The association has been slated for failing to grant a request for the special fundraiser at the new €70m stadium.
Roy Keane will lead a team of Manchester United old boys into battle with Martin O’Neill’s combined Celtic and Republic of Ireland side in a game scheduled to take place at Turner’s Cross, the home of Cork City, on Tuesday, September 25.
Ryan Giggs, Robbie Keane, Damien Duff, Paul Scholes and Rio Ferdinand are among a host of former stars confirmed for the match, which will raise funds to help Miller’s widow Clare and their three children, as well as Marymount Hospice, where he died.
The former Celtic, Manchester United and Ireland midfielder lost his battle with pancreatic cancer in February at the age of 36.
The match sold out in less than two minutes and, with Cork City's home having a capacity of just 7,500, the organisers sought to stage it at Páirc Uí Chaoimh which has a 45,000 seat capacity.
The GAA has confirmed that its president, John Horan, and director-general Tom Ryan are expected to meet with the match organisers within the next 24 hours.
Efforts to stage the game at Páirc Uí Chaoimh had fallen foul of a GAA rule which prohibits it from hosting games other than those under the control of the Association in its stadia and grounds. The GAA said it had no discretion to circumvent this rule.
Brolly, who works as a barrister and has a lot of experience acting in front of the GAA's Disputes Resolution Authority (DRA), believes the GAA can host the game and act within their own rules.
"The GAA rules remind of Father Ted's great line about Catholicism, it's terribly vague and nobody really knows what it means," he told The Sunday Game.
"We clearly have the discretion to allow this to be used. Rule 5.1 allows are property to be used so long as it doesn't conflict with the objectives or aims of the association and all we have to do is characterise this for what it is, a charity event.

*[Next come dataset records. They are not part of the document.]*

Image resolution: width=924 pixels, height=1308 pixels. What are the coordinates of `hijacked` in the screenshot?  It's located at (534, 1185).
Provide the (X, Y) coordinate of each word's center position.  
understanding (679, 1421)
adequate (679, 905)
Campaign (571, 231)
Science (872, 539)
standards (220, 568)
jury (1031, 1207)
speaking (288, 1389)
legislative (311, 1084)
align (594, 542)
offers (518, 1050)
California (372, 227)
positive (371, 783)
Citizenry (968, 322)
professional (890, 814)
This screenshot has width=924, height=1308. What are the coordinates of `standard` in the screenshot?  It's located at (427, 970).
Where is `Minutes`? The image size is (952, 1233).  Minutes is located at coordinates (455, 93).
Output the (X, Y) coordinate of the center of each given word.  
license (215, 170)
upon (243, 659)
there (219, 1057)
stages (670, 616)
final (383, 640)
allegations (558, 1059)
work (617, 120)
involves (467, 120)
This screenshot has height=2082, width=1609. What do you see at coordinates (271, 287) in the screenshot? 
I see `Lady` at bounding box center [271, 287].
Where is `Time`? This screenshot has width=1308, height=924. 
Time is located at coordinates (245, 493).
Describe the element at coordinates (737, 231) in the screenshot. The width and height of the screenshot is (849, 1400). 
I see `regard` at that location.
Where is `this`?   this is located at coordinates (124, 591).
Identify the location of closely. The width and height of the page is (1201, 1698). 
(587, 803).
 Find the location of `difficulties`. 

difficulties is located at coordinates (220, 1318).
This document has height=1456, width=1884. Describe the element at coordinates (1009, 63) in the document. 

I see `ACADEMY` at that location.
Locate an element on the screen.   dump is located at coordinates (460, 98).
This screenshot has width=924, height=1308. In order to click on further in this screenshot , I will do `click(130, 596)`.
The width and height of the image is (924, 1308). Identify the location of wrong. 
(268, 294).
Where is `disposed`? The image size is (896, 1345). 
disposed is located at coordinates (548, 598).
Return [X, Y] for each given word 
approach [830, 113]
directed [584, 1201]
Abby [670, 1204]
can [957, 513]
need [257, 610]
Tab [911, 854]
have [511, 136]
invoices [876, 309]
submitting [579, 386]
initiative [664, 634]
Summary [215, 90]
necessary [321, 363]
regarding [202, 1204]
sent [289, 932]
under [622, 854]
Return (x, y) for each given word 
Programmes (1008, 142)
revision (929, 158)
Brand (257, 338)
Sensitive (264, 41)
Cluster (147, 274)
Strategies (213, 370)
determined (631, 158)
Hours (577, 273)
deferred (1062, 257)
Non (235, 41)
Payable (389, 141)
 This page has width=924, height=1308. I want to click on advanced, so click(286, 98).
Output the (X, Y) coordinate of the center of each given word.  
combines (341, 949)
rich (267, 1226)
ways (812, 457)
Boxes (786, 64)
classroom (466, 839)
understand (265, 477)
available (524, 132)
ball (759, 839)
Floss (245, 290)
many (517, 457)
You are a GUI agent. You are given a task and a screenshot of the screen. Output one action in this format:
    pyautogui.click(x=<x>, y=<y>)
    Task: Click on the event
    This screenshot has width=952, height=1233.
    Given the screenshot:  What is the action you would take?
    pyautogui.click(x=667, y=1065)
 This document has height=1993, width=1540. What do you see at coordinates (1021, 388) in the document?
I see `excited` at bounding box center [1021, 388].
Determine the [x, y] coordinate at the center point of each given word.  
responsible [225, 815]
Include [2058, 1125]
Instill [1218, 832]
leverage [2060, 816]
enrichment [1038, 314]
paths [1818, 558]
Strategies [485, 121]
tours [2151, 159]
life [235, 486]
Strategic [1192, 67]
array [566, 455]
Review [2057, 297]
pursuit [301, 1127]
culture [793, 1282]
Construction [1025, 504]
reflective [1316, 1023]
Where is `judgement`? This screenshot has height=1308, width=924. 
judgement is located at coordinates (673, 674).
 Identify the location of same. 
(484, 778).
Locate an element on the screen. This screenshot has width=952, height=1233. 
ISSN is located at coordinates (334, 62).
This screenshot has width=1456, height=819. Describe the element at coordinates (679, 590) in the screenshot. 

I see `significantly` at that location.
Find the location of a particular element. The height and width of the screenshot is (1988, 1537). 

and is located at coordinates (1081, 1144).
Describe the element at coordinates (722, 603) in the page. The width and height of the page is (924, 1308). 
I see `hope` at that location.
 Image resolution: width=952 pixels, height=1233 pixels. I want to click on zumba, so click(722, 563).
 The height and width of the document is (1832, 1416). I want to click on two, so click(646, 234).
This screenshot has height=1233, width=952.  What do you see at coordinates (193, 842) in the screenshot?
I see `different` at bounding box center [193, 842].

"Once you class it as a charity event, we also have an agreement with central government about the funds, the €30m, that was given for Páirc Uí Chaoimh and that includes use for charitable purposes.
"I think apart from anything else, the GAA must be seen as a friend. We are leaders in our community and that is how we position ourselves. I am very optimistic that John Horan, who I believe to be a man of very good intent. I think he has gotten to this a bit late but I think it will be sorted out because the GAA family in Cork deeply want this. Everybody wants this to happen. We should give this our blessing. It's exactly the sort of thing the GAA should be promoting."
Ó Sé criticised the GAA for allowing the issue to 'fester'.
"It's a no-brainer. The PR side of the GAA let themselves down. The normal people see concerts going into pitches, they see American Football games going in and a game that will have no impact on any GAA activity is stopped, it just comes across really, really bad," he said.
"I think the way the GAA just hold out and don't react for a few days doesn't help them at all. It's a no-brainer, 7,000 go into Turner's Cross, 45,000 go into Páirc Uí Chaoimh.
"The GAA leaves stuff to fester and the anger towards them builds."